The Company completed its plan in 2005 and can now offer broadband speeds of up to 10 Mbps throughout much of its ILEC service area. Broadband customer growth has continued to accelerate in the ILEC with the availability of higher bandwidth services. Maintaining superior broadband service capabilities has and will continue to be central to the Company’s on-going competitive strategy. The Company has been working internally and with consultants to develop the next evolution of its network architecture and the services that will be delivered over its network. The plan will define the voice, data, video and entertainment products and services to be delivered to the Company’s customers, as well as the network design and bandwidth necessary to provide those products and services. The Company expects to complete this product, service and network plan during 2006 to build upon the network enhancements completed in 2005. The 2006 consolidated capital plan has reserved approximately $8.0 million to support the initial product and network requirements to be finalized upon completion of the plan that will enable the Company to maintain its superior broadband service capabilities.
 
In addition, the Company is developing plans to transition from a circuit switched network technology to an Internet Protocol (“IP”) technology capable of delivering these products and services. After complete transition, the Company believes an IP network design will result in expanded service capabilities that can be delivered at lower costs.
 
Continued high customer satisfaction remains a top priority, and the Company’s efforts are directed accordingly. The Company has implemented performance and satisfaction measures in its operations and continues to survey customers to gauge loyalty and satisfaction.
 
The Company’s sales efforts in 2006 will focus on increasing revenue per customer through continued development of bundled service offerings and an emphasis on incremental calling features. Eligible access lines with at least one calling feature increased from 49.4% in 2004 to 52.4% in 2005. The average number of calling features per line increased from 5.5 in 2004 to 7.6 in 2005.
 
The Company’s ILEC sales team is structured to provide maximum flexibility for its customers.

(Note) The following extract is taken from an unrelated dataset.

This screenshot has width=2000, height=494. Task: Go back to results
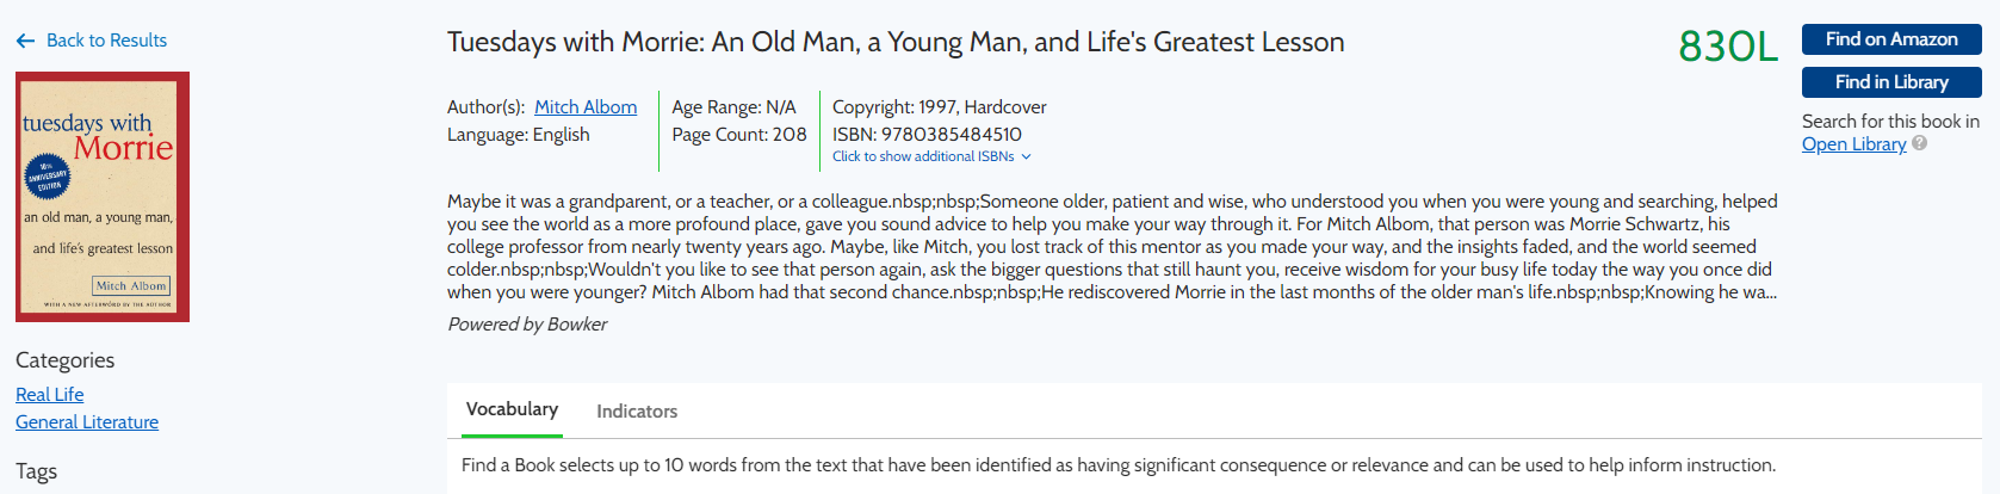click(x=106, y=41)
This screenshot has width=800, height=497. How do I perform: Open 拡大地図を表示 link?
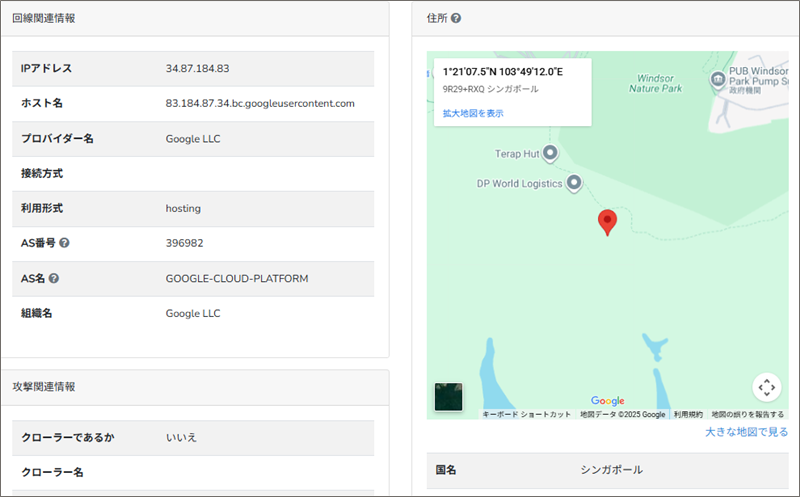point(473,113)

Residential customers may personally meet with a sales and service representative in one of four business offices or alternatively can take advantage of the convenience of calling into a centralized customer care center. Business customers are served by a specialized customer care group that is trained to manage the products and services unique to the business market. Customers with less complex needs are supported by a specialized telephone customer care group, which develops solutions to customer communications requirements and schedules service installations. Major business customers are assigned dedicated account executives that are familiar with their complex applications and service requirements.
 
A centralized operations service center coordinates provisioning and maintenance for all ILEC customers. In addition to receiving maintenance requests, this center dispatches field personnel and monitors the status of all service orders and maintenance requests. To ensure continued customer satisfaction, the center’s operational performance is measured against targeted customer response time intervals and the ability to meet customer commitment dates.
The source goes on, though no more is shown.